◆ **Prompt**:
Copy the passage from the missionary journal post between "So reads the" and "live a dream.", inclusive.

◆ **Extract**:

——

Sunday, September 4, 2011

Learning to Give Thanks at the Waters of Marah {Part 1}

{by Katrina Rebsch}
“My journey to a new land, a new people, and a new ministry is underway!  As I write this, we are somewhere over the ocean with Santa Cruz as our destination, to be reached in approximately six hours, and Cochabamba soon after that.
As I venture into the unknown, I am grateful to know at least one thing quite clearly: this journey is the will of God and He is with me!  What joy there is in knowing this truth.  I am comforted to know that it shall sustain me during the hard moments and difficult days.”
So reads the first entry in my new journal with the blue butterfly gracing its cover.  It is dated June 30.  Two months have now passed since I penned those words at 30,000 feet above the earth.  Two months more full of those “hard moments and difficult days” than I ever could have imagined as I ventured forth to live a dream. 


When God first touched my heart over the plight of the orphan, the poor, the oppressed, and the abandoned, I was sitting in the upstairs study of Eric and Leslie Ludy’s home, participating in a weekend girls’ conference.  The inspiring messages we heard were rich with God’s Word and stirred me to the very depths of my soul.  I remember watching video clips of precious children all over the world who were being exploited, sold into slavery, abandoned to the streets. 143 million of them were orphans.  All of them were in need of hope, love, the redemptive power of the Gospel. 

The challenge was issued.  Was I willing to go to them?  To be the hands and feet of Jesus Christ to the least of these who shared my world?  Could I give up comforts and conveniences to meet the needs of those who otherwise would be scrounging in the dumpsters, sleeping in the sewers, and sniffing glue in order to survive?  I said yes.

Missionary service was not a new concept.  I had first surrendered to the idea when I was 16, and since that time, had followed God’s leading both to foreign countries as well destinations in my own homeland where doors of ministry had been opened.  Missions conferences at church and missionary biographies did much to shape my thinking, giving me a heart for the world and a desire to devote my life to knowing Christ and making Him known.

——

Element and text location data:
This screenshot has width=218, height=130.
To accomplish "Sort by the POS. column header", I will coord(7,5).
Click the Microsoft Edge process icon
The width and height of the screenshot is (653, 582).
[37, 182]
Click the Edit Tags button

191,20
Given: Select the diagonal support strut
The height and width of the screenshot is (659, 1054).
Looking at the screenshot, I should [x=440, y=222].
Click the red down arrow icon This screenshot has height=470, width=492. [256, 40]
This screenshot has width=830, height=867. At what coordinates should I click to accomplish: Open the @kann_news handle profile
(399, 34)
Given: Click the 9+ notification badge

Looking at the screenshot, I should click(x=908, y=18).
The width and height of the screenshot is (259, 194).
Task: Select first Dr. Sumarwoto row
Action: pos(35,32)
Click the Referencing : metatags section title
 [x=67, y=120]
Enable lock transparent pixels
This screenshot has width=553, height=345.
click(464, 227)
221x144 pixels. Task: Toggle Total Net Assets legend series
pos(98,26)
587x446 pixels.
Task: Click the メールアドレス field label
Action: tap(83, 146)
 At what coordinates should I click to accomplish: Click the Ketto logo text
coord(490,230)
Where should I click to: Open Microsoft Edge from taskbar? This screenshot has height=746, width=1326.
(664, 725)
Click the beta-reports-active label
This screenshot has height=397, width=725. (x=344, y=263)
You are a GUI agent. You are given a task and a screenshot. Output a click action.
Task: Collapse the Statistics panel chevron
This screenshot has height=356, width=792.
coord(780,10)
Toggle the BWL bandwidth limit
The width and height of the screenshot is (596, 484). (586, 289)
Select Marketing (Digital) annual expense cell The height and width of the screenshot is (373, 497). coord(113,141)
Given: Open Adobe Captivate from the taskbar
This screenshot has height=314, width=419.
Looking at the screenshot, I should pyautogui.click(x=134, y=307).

——

◆ **Correct answer**:
So reads the first entry in my new journal with the blue butterfly gracing its cover.  It is dated June 30.  Two months have now passed since I penned those words at 30,000 feet above the earth.  Two months more full of those “hard moments and difficult days” than I ever could have imagined as I ventured forth to live a dream.